Un des enjeux majeurs de la loi sur le voile islamique

A l’origine, la laïcité était dans son esprit une affirmation de la liberté de conscience et le refus

vendredi 9 janvier 2004

A l’origine, la laïcité était dans son esprit une affirmation de la liberté de conscience et le refus des principes de discrimination religieuse et de religion d’Etat (religion imposée à tous les ressortissants d’un pays). La laïcité, n’était pas, sauf chez certains extrémistes, un rejet de la conscience religieuse ou spirituelle, ni un refus de ses manifestations dans la vie quotidienne. La laïcité posait le principe de tolérance et de neutralité du pouvoir politique vis à vis des croyances de ses administrés.
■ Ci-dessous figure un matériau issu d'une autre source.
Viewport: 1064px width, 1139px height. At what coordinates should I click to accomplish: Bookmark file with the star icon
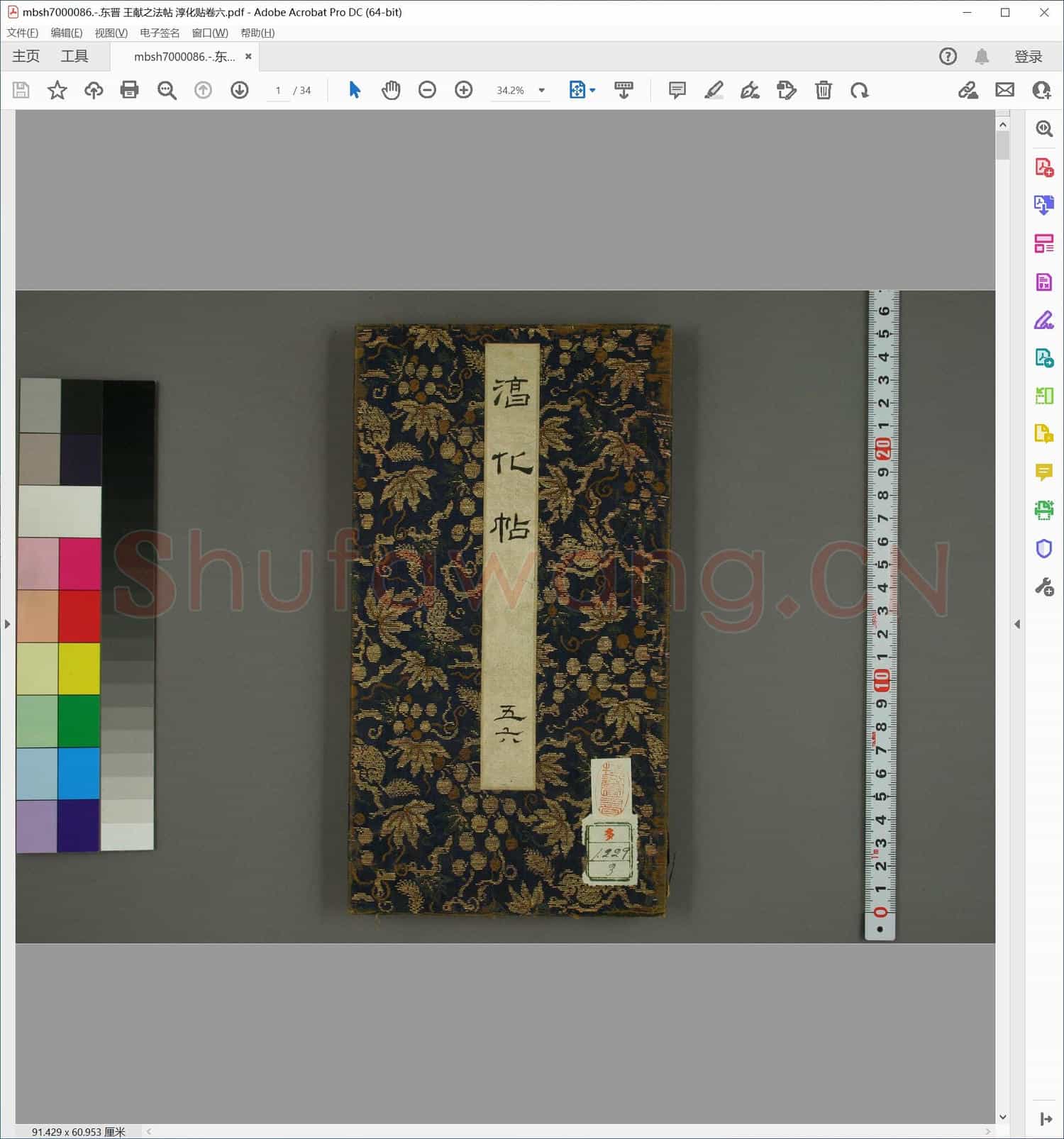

A partir de là nous voyons clairement à quel type de glissement nous assistons aujourd’hui. Il semble que la laïcité soit devenue un argument-alibi visant en fait à contenir l’aspiration spirituelle de nombreuses femmes et de nombreux hommes dans le domaine de l’intime ou du cultuel-culturel. On peut résumer l’injonction implicite de la façon suivante : « croyez à ce que vous voulez, mais surtout n’espérez pas relier votre croyance à la vie sociale. Ou alors faite le à travers des manifestations culturelles bien délimitées et sans relations profondes avec un choix de société (célébrations et cultes religieux, formalismes sans conséquences sociales…) ».

La société française tend de plus en plus à promouvoir un modèle unique et refuse aux croyantes et aux croyants la possibilité de vivre et proposer d’autres orientations sociales en lien directe avec leur foi. Le modèle de société dominant actuel (matérialiste et rationaliste) s’impose progressivement comme une religion d’Etat, obligatoire. Toutes autres conceptions de la vie et de l’être humain deviennent suspectes et doivent être contenues dans la sphère privée ou dans des manifestations publiques sans conséquences (plus proche du folklore que de la foi vécue et agissante).
Derrière la soi-disant « défense de la laïcité », c’est en fait le « prosélytisme » (terme devenu quasi injurieux) qui est visé. C’est à dire, le fait de manifester sa foi au grand jour, de chercher à la faire connaître, à la transmettre et à la diffuser. Ne nous y trompons pas, le prosélytisme spirituel est la véritable cible du projet de loi actuel, et il n’y a pas de raisons pour que les choses en restent là. L’Etat français - et les défenseurs d’une normalisation matérialiste avec lui - s’est tout d’abord attaqué à des mouvements de foi minoritaires (qualifiés systématiquement de « sectes ») par des lois spécifiques, à peu prés certains que personne ne prendrait leur défense. Les grandes religions se croyaient naïvement à l’abri de cette offensive mais, ce qui était prévisible, c’est maintenant l’Islam qui est dans la ligne de mire. D’autres religions et convictions « non conformes » seront vraisemblablement attaquées dans l’avenir. Les églises chrétiennes elles-mêmes ne sont pas à l’abri de l’intolérance rationaliste en pleine progression. Petit à petit, le spirituel est assimilé à l’obscurantisme, à l’arriération et au totalitarisme. L’idéologie dominante - elle même à tendance hégémonique et usant de prosélytisme sans vergogne - intimide et neutralise ainsi peu à peu toutes alternatives, perçues comme rivales, en jouant sur la peur et la superficialité. D’abord, on interdit à des croyantes la possibilité de manifester leur foi à travers un signe vestimentaire, demain ne risque- t-on- d’interdire aux croyants de manifester leur foi tout court ? (que le « voile » soit ou non un élément fondamental de l’accomplissement coranique est un autre débat dans lequel je ne rentre pas ici).

La situation actuelle implique une mobilisation résolue des croyantes et des croyants, au-delà des clivages religieux et des sectarismes. Ce n’est pas une religion en tant que tel qui est menacée mais la foi vivante, la foi qui refuse de se taire, de se cacher, de se limiter à une manifestation culturelle. Il s’agit de défendre la liberté, liberté de croire et de dire ce à quoi l’on croit, liberté de proposer d’autres modèles de société et de défendre d’autres conceptions du bonheur. Mais cette mobilisation ne sera féconde et crédible que dans la mesure ou elle refusera clairement d’user des armes de l’adversaire (démagogie, amalgame, mépris, manichéisme…). Cette résistance de la foi face au rouleaux compresseur d’une pensée unique intolérante ne sera efficace et reconnue que si elle ne devient pas elle-même intolérante et superficielle dans sa critique. Il ne s’agit pas non plus de dresser les humains les uns contre les autres de façon simpliste (croyants contre incroyants, occident contre le reste du monde…), mais de rassembler au-delà des clivages idéologiques et culturels, toutes celles et tous ceux qui croient que la liberté n’est pas qu’un mot, mais qu’elle est nécessaire à l’épanouissement de la nature humaine.